PROMPT → Reproduce verbatim the portion of the records that begins with the line containing "Find the location" and ends with the line containing "center [90, 350].", including both of those lines, and omit the pictures.

DATA FOR ANALYSIS →
--- START ---
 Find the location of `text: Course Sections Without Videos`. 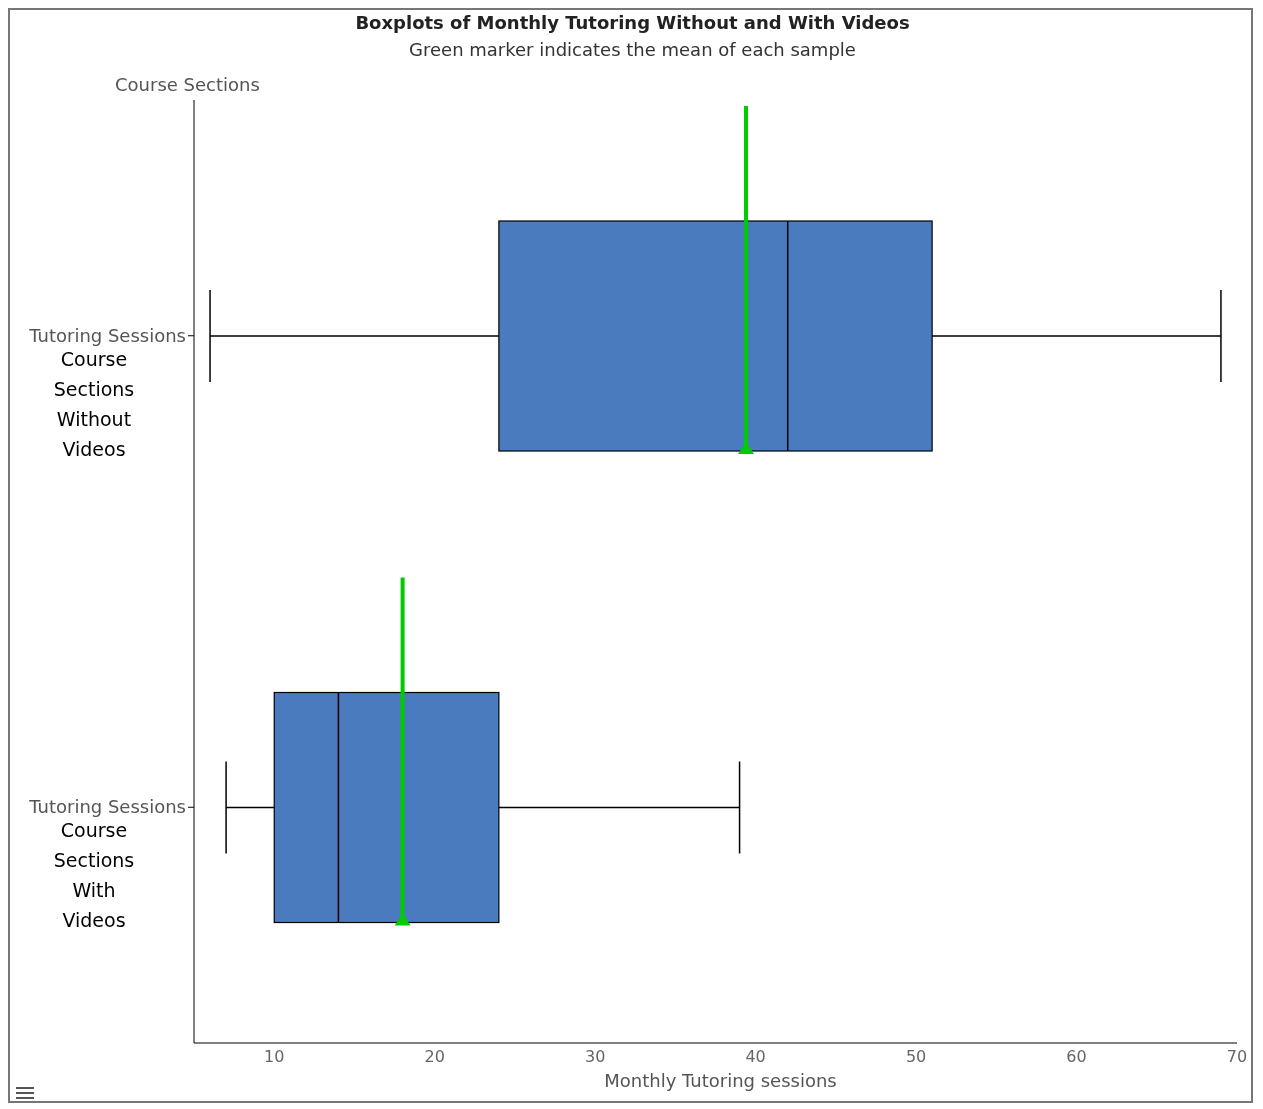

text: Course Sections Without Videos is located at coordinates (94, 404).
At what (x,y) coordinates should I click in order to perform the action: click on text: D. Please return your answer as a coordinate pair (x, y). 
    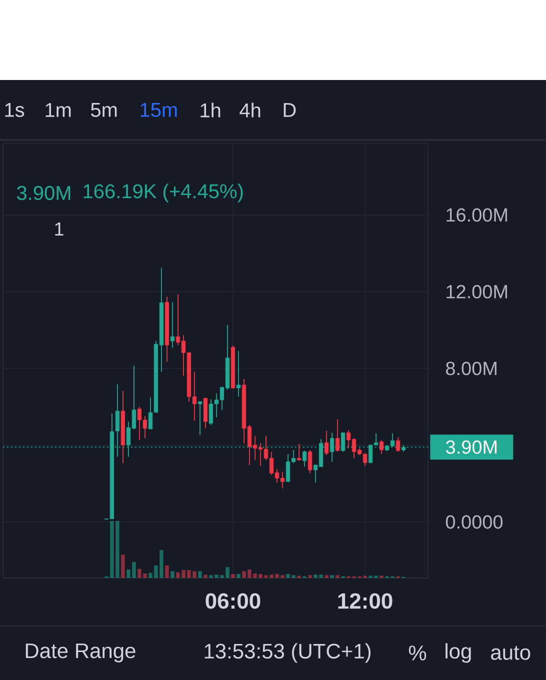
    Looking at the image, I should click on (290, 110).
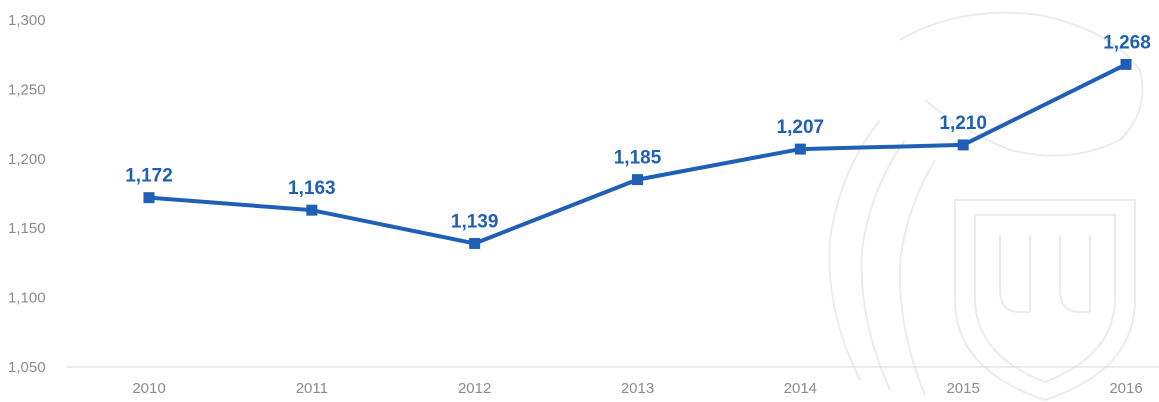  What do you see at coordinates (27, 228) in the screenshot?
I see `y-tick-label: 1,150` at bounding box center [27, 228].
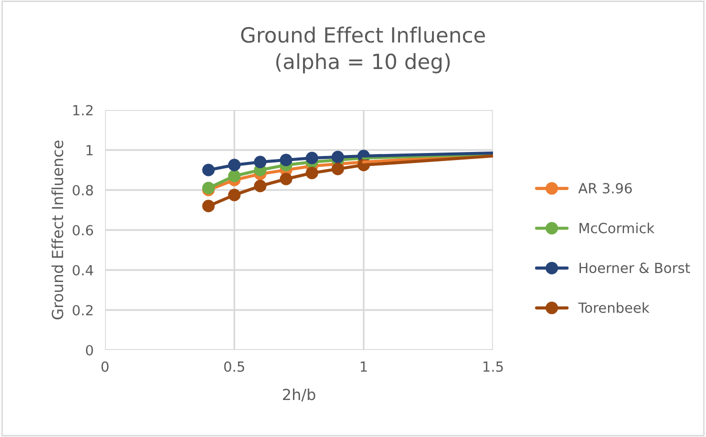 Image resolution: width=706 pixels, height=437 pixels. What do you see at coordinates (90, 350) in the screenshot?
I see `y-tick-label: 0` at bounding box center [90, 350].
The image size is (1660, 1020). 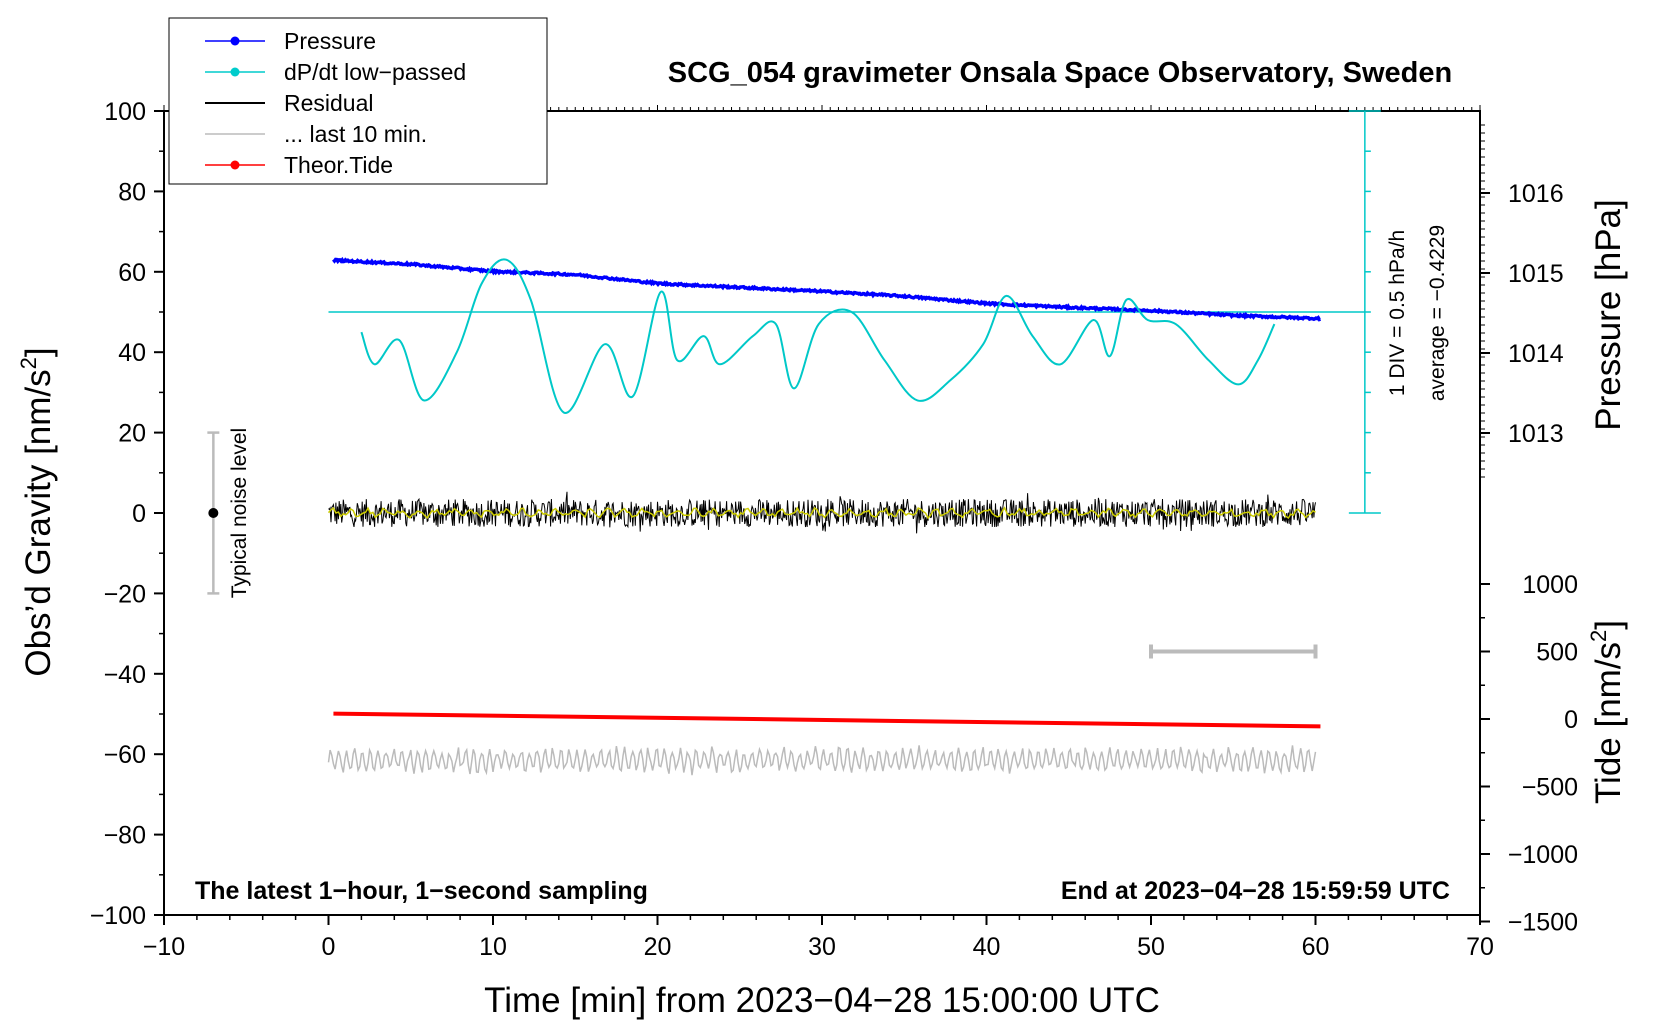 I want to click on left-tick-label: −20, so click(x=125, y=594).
--- END ---
--- START ---
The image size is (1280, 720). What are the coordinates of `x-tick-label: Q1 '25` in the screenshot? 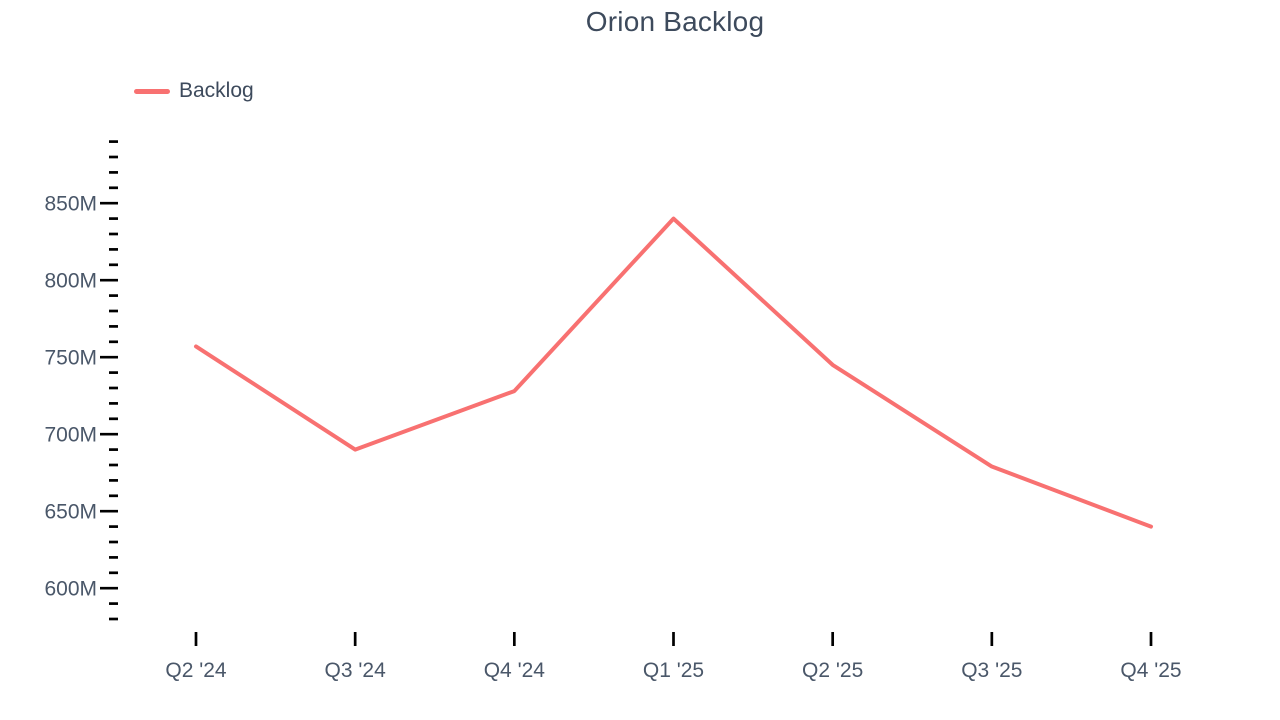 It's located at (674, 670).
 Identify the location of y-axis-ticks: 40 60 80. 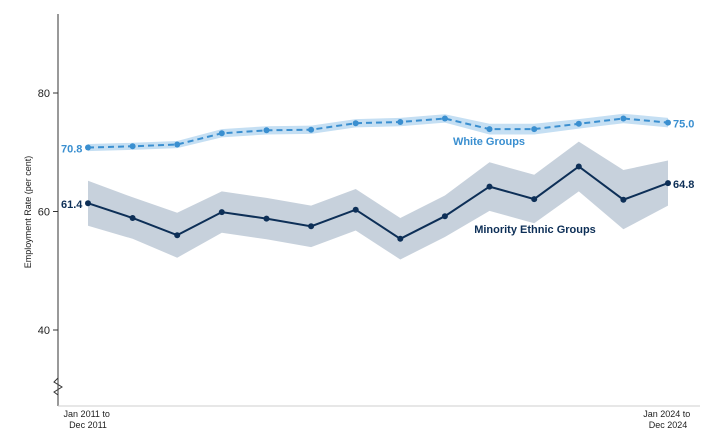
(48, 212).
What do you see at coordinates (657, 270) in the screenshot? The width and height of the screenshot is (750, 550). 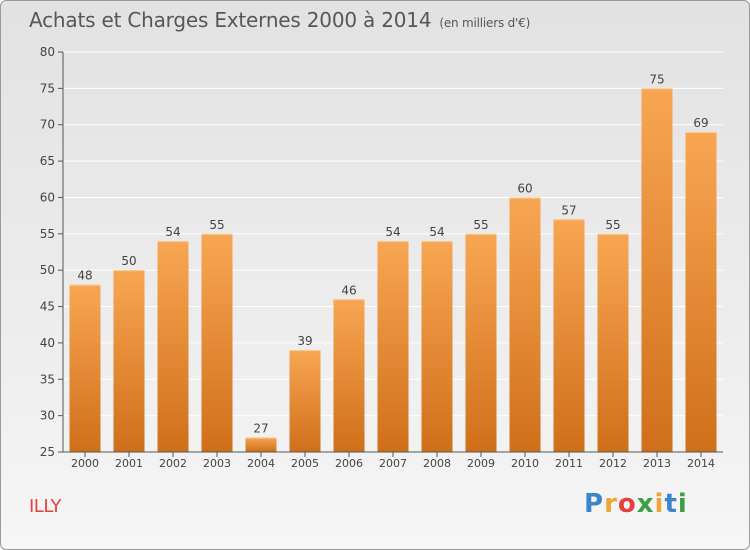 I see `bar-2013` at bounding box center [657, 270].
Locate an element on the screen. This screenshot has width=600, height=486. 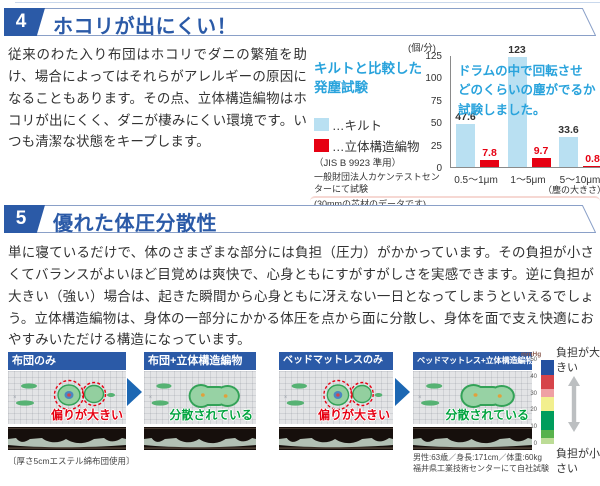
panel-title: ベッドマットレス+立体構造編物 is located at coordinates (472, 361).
--- END ---
--- START ---
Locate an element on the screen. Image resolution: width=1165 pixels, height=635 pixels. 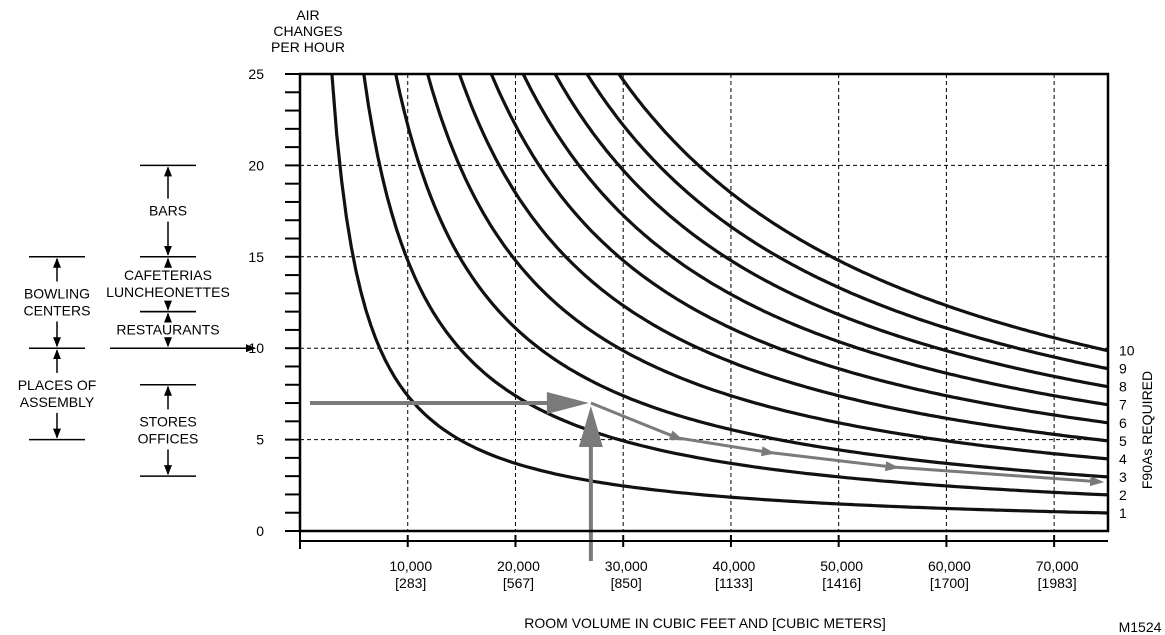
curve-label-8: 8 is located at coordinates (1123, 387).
--- END ---
EXERCISE RESPONSE →
 Find the location of `text: Course Sections Without Videos`. 

text: Course Sections Without Videos is located at coordinates (94, 404).
At what (x,y) coordinates should I click in order to perform the action: click on text: D. Please return your answer as a coordinate pair (x, y). 
    Looking at the image, I should click on (290, 110).
  What do you see at coordinates (27, 228) in the screenshot?
I see `y-tick-label: 1,150` at bounding box center [27, 228].
 Image resolution: width=706 pixels, height=437 pixels. What do you see at coordinates (90, 350) in the screenshot?
I see `y-tick-label: 0` at bounding box center [90, 350].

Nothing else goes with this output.